We have a good replication (66%) within replicate groups.

When we have the mutation in 60% of the replicate, do we find it in the single sample? what threshold do we lose it at?

store_replicability <- matrix(NA, 1, 11)

for (rep in 1:length(group)) {
  
  inds <- which( ids_rep$group_ID == group[rep] )
  ind_prop <- c(rowSums(pn_bin[,inds])/length(inds)) # proportion of individuals with the mutation
  idx_snp <- which(ind_prop >= 0.6)
  store_replicability[rep] <- length(which(pn_bin_sub[idx_snp,group[rep]] == 1) ) / length(idx_snp)
  
}

mean_dt <- mean(store_replicability) # 0.89 

# Compare to random
N <- 1000
store_replicability_rdn <- matrix(NA, 1, N)

for (n in 1:N) {
  
  store_replicability <- matrix(NA, 1, 11)
  
  for (rep in 1:length(group)) {
  
    group_rdn <- sample(ids$group_ID)
    inds <- which( group_rdn == group[rep] )
    #print(inds)
    ind_prop <- c(rowSums(pn_bin[,inds])/length(inds)) # proportion of individuals with the mutation
    idx_snp <- which(ind_prop >= 0.6)
    
    store_replicability[rep] <- length(which(pn_bin_sub[idx_snp,group[rep]] == 1) ) / length(idx_snp)
  
  }
  
  store_replicability_rdn[n] <- mean(store_replicability)
  
}

mean(store_replicability_rdn) # 0.89
## [1] 0.8980819
# Maybe most mutations are found in all reps?

# Plot 
par(family = "Times New Roman")
hist(store_replicability_rdn, xlab = "Number of times the single sample has the SNP found in the replicates", 100, col = "blue", main = "")
abline(v=mean(mean_dt), col = "red", lwd = 2) # 0.66
legend("topright", legend = c("mean", "sim"), col = c("red", "blue"), pch = 18, bty = "n")

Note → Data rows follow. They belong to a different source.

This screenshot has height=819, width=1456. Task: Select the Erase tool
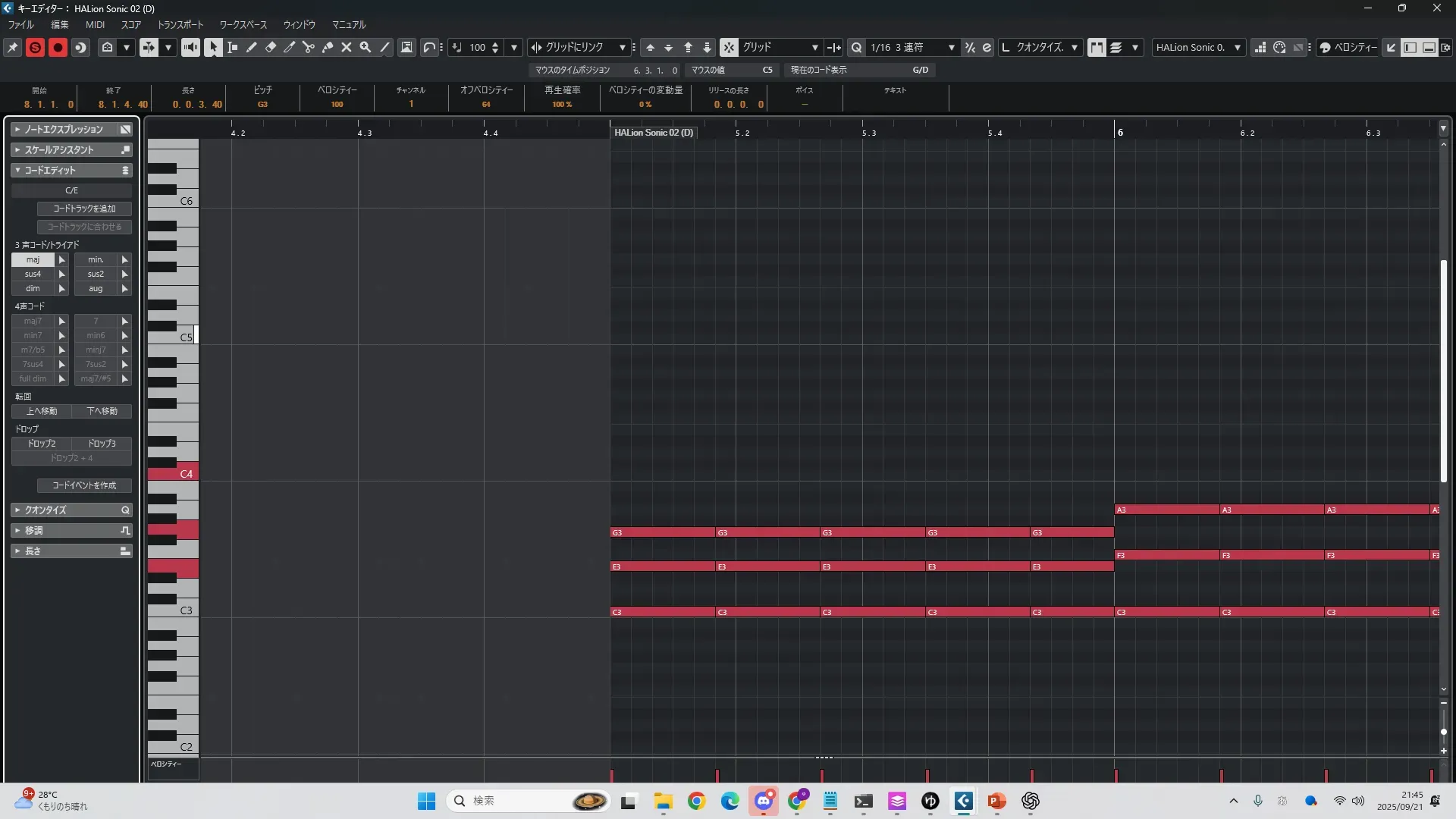[x=270, y=47]
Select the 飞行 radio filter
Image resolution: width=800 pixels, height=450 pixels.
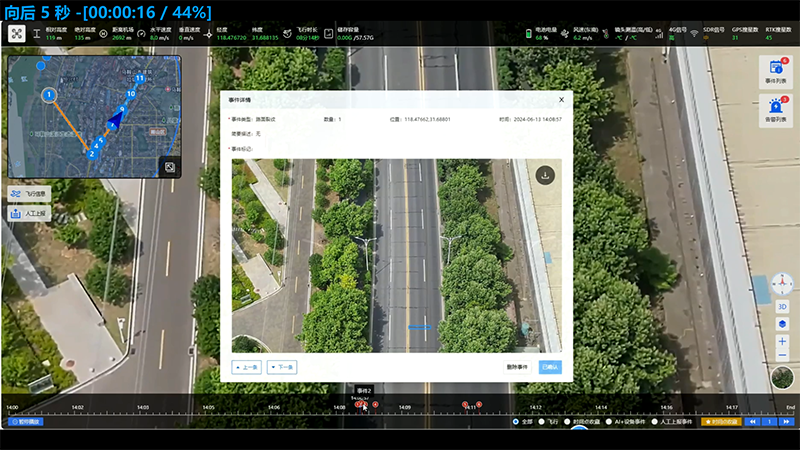[542, 422]
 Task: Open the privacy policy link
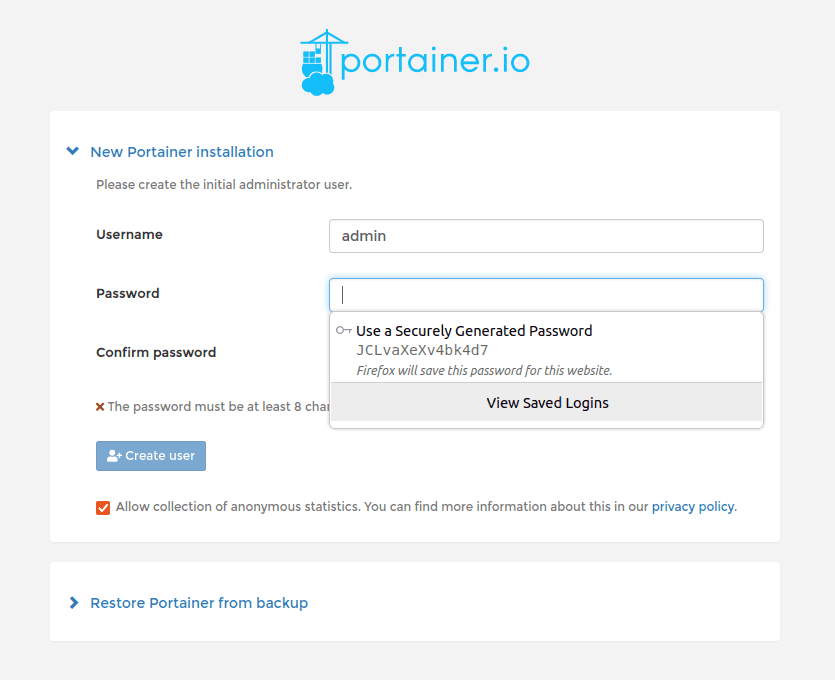click(692, 506)
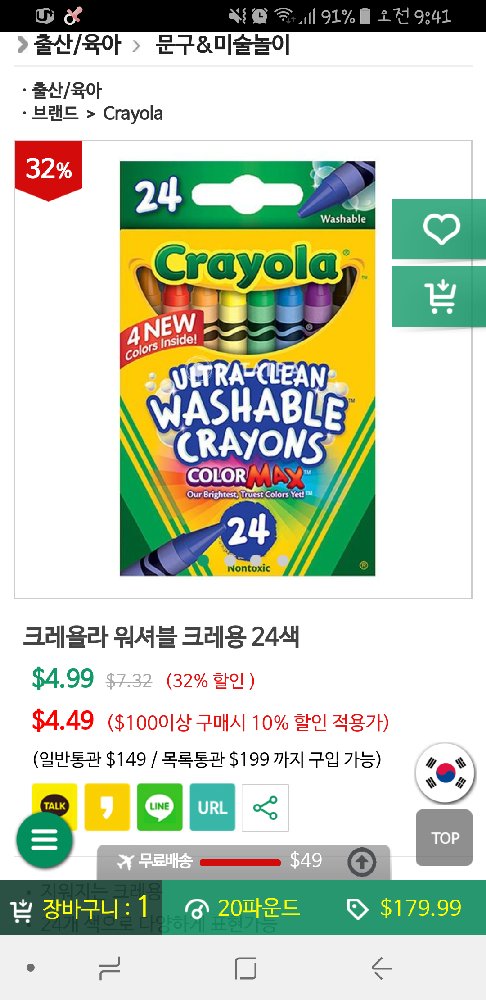The image size is (486, 1000).
Task: Tap the Android back navigation button
Action: [381, 968]
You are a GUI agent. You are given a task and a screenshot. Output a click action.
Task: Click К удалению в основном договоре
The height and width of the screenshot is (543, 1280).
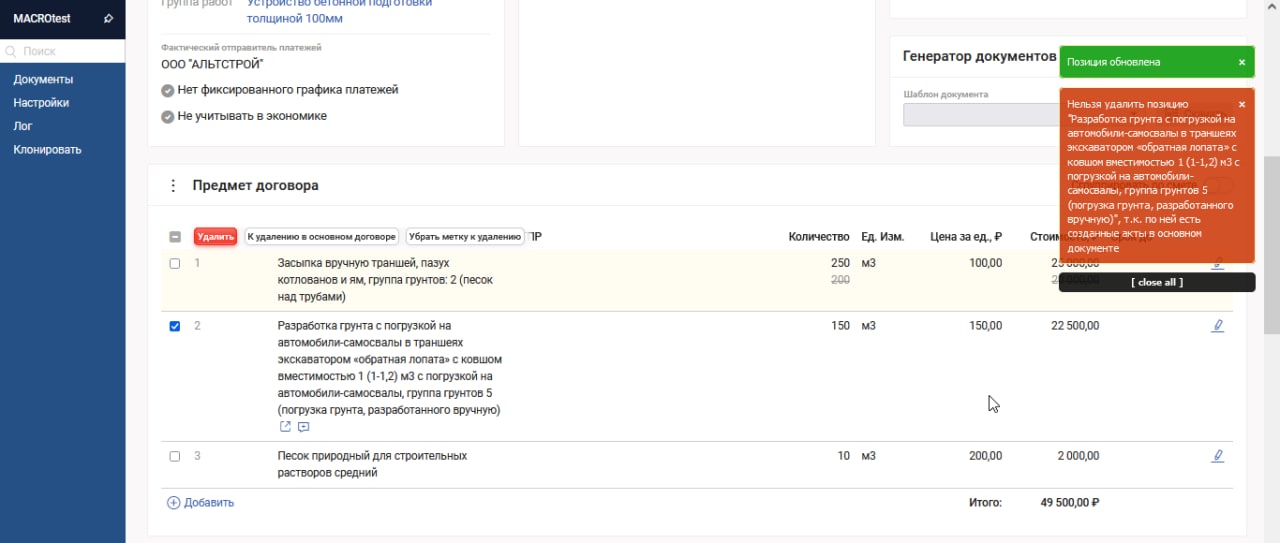point(321,237)
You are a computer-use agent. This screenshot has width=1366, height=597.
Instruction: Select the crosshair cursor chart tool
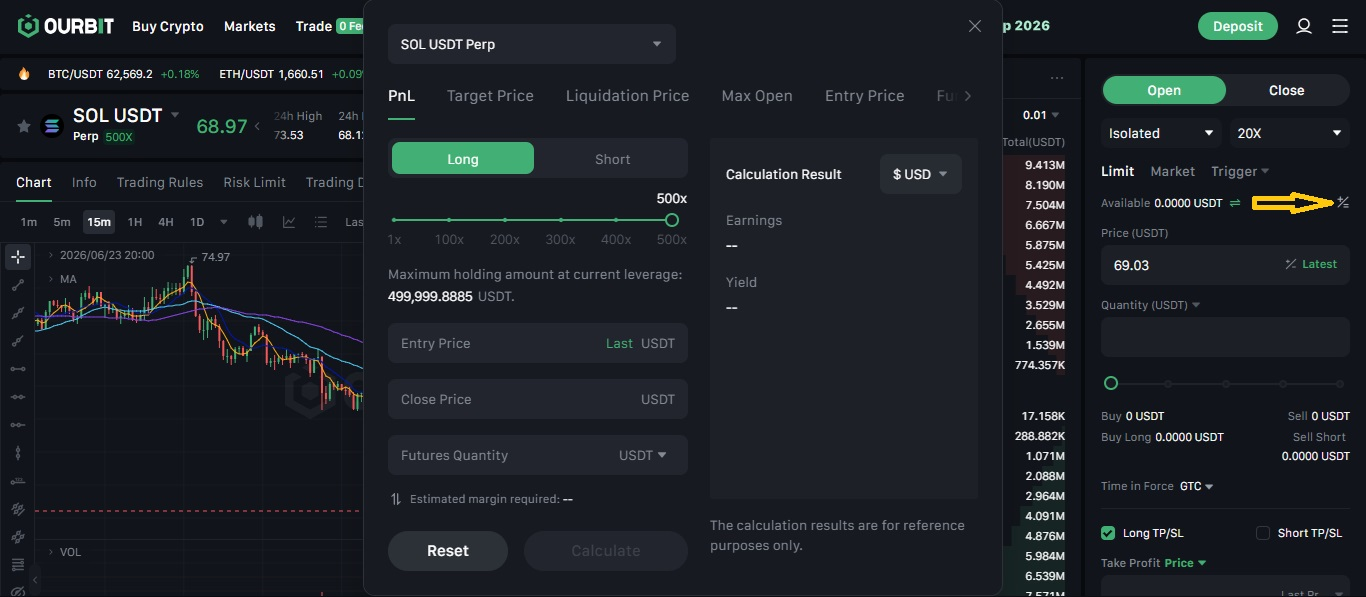(17, 257)
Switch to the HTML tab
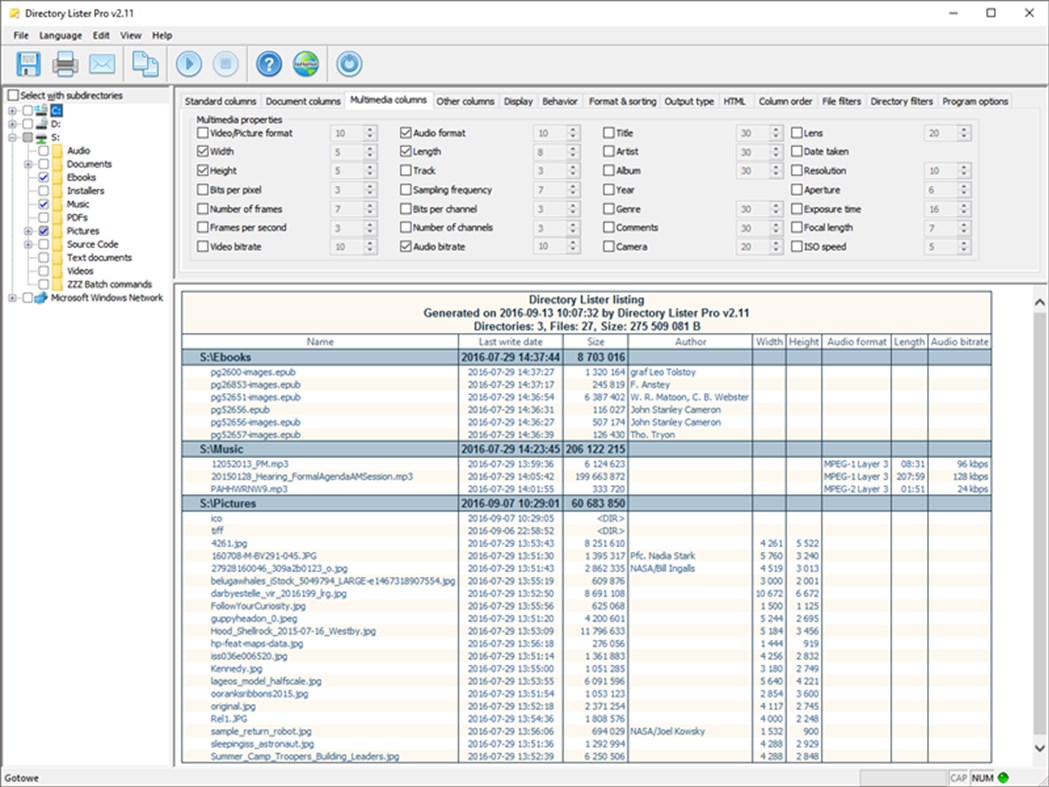The width and height of the screenshot is (1049, 787). pyautogui.click(x=733, y=101)
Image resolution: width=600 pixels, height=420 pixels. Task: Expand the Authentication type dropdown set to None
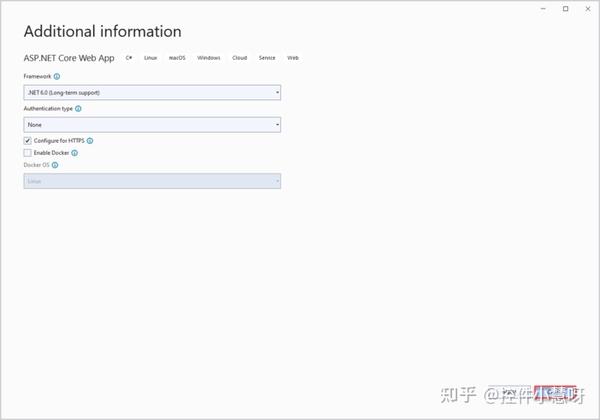click(x=152, y=125)
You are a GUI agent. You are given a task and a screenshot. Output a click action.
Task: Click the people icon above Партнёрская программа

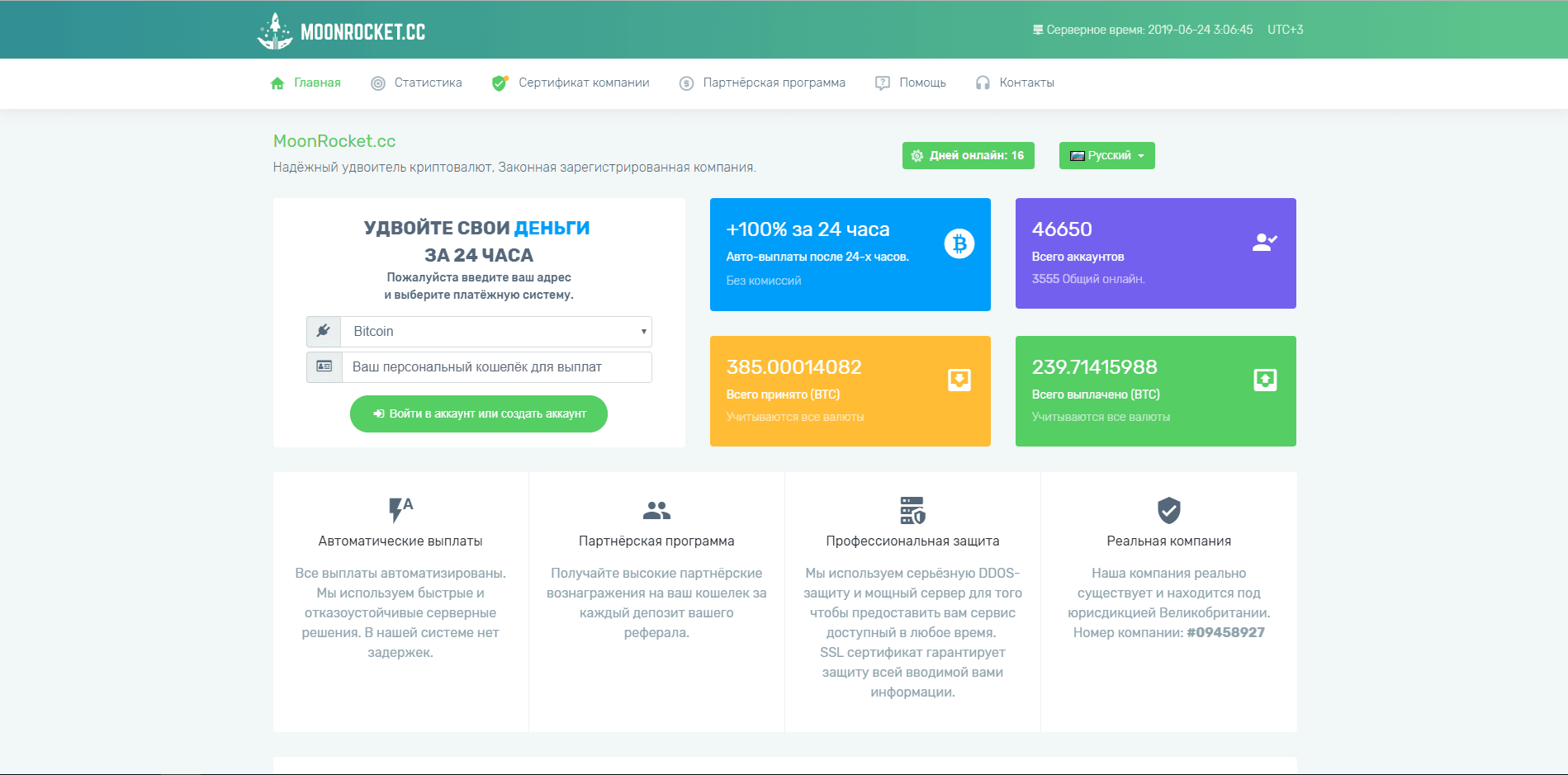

I shuffle the indivivuals and calculate the proportion of SNPs that, when found in the set of randomly chosen individuals, is also found in the single sample from the subclone.
The data is not different from a randomized distribution.
Conclusion from this analysis: what is good is that, if the mutation is found in more than 60% of the samples, it is also found in the single sample. However, we mostly have SNPs that seem to be found in every sample, as compared to unique to every subgroup.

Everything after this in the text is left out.